▶ **DIRECTIONS FOR THIS TASK**
Render the records, from the line containing "The image size" through the end, as a Markdown table with the columns "Row" and "Line," omitting blank lines and leaving out the pictures.

RECORDS SHOWN: Begin

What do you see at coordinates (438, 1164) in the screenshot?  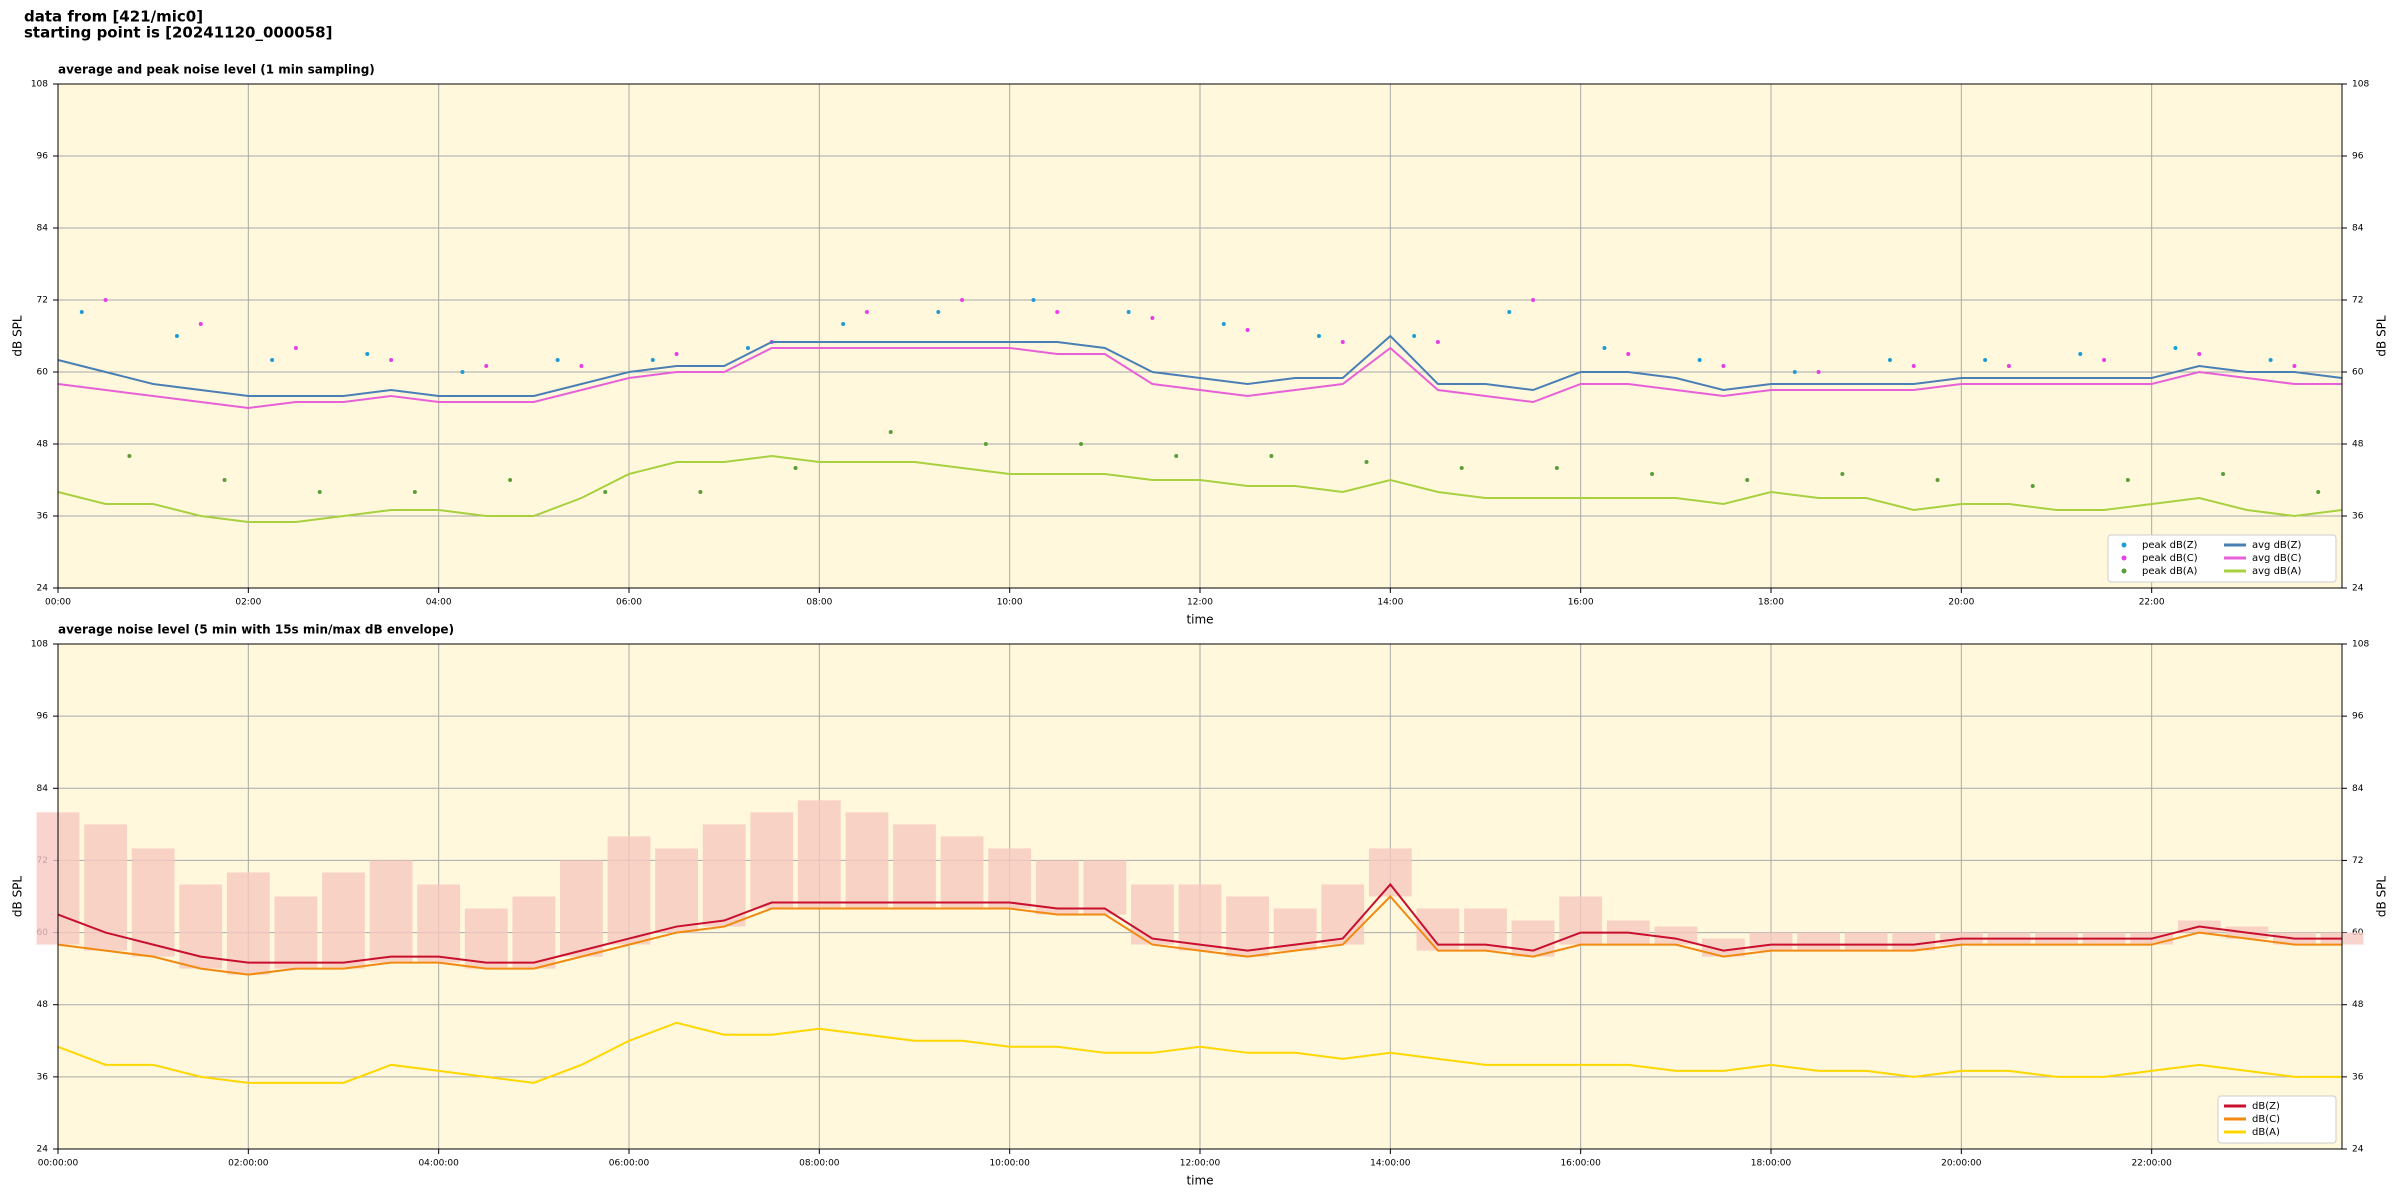 I see `x-tick-label: 04:00:00` at bounding box center [438, 1164].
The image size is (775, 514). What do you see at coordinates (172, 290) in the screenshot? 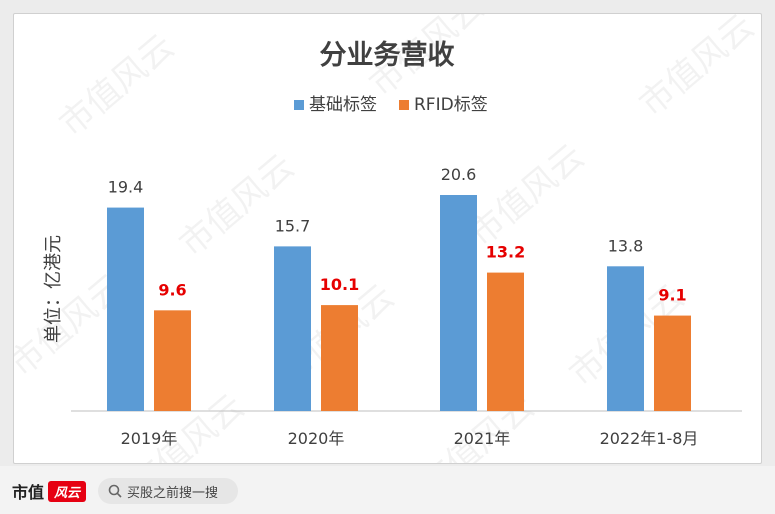
I see `data-label-rfid-0: 9.6` at bounding box center [172, 290].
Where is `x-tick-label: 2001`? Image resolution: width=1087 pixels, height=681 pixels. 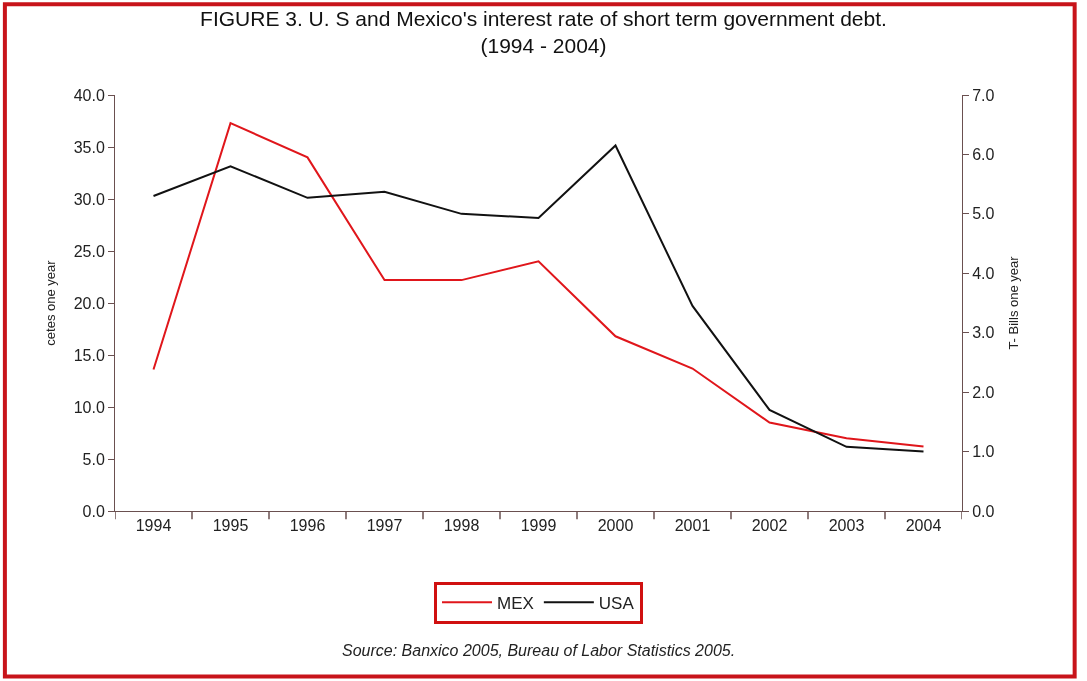
x-tick-label: 2001 is located at coordinates (692, 526).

RECORDS SHOWN: End

▶ **OUTPUT FOR THIS EXERCISE**
| Row | Line |
|---|---|
| 1 | The image size is (775, 514). What do you see at coordinates (172, 290) in the screenshot?  |
| 2 | I see `data-label-rfid-0: 9.6` at bounding box center [172, 290]. |
| 3 | Where is `x-tick-label: 2001`? Image resolution: width=1087 pixels, height=681 pixels.  |
| 4 | x-tick-label: 2001 is located at coordinates (692, 526). |